Value of human connection

By Jordan Hildebrand ’26, staff writer

On campus and in tight-knit communities, connections are changing and devolving. The greatest destruction of peace is often attributed to the absence of meaningful human connection in the day-to-day lifestyle.

Often, it is easier for one to remain in their own world, failing to acknowledge the impact of their self-inversion on themselves and community members.

Debates over the importance of specific values in our society and the actual state of the world can all become too much for one person to bear. Not to mention, humans continue to add more stress to their lives through work and the absence of human connections.

Really, all humans need to do is talk. Everyone wants someone who will listen and validate. Maybe they don’t even need a conversation; they need a hug or some human interaction. Both options are entirely valid, and in so many ways, missing from so many day-to-day routines.

It is becoming more challenging for society to maintain a strong work-life balance. With hours piling up, financial stress requiring more and more overtime—or a second job—it all begins to feel impossible to hold together. This is especially prominent among people who don’t like to ask for help or don’t have the resources to handle it entirely on their own.

However, there are other ways to offload stress and decompress. The first and most easily accessible option is to build a support circle with those you are close to, where you and they can rely on each other to succeed and offload some stress.

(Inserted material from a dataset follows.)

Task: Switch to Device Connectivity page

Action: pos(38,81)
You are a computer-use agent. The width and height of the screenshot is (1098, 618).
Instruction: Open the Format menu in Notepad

It is the easiest option because we can all find ourselves close to someone in some capacity, making it easier to share stories and relate to others on an empathetic level.

Humans are social creatures, designed to live in the company of other humans. While solitude is nice, it’s impossible to live a life utterly devoid of company, as solitude can lead to feelings of isolation and loneliness.

Other options include seeking therapy; however, this one comes from a place of privilege. It is an expensive option that is only now becoming available through multiple channels (tele-health, in-person, etc.).

Having someone to sit with you while you go through a hard time is extremely important and can lead to positive mental outcomes, such as new ways of thinking, human connection, time to decompress, and the opportunity to share how you feel.

If the therapist does not match the energy put into the sessions in a way that is progressive for your benefit, it may only make the stress worse.

In the absence of meaningful connections, it becomes harder to offload how you feel, and easier to bottle it up, leading to repressed emotions, mood fluctuations, and even a harder time regulating emotions.

The value of human connection is necessary for survival, and it can only be acknowledged and accepted when isolation ends and closing out the world becomes a thing of the past.

When arms open and embrace community and belonging, finding a place where human connection becomes a priority is essential for a society that prioritizes money over well-being.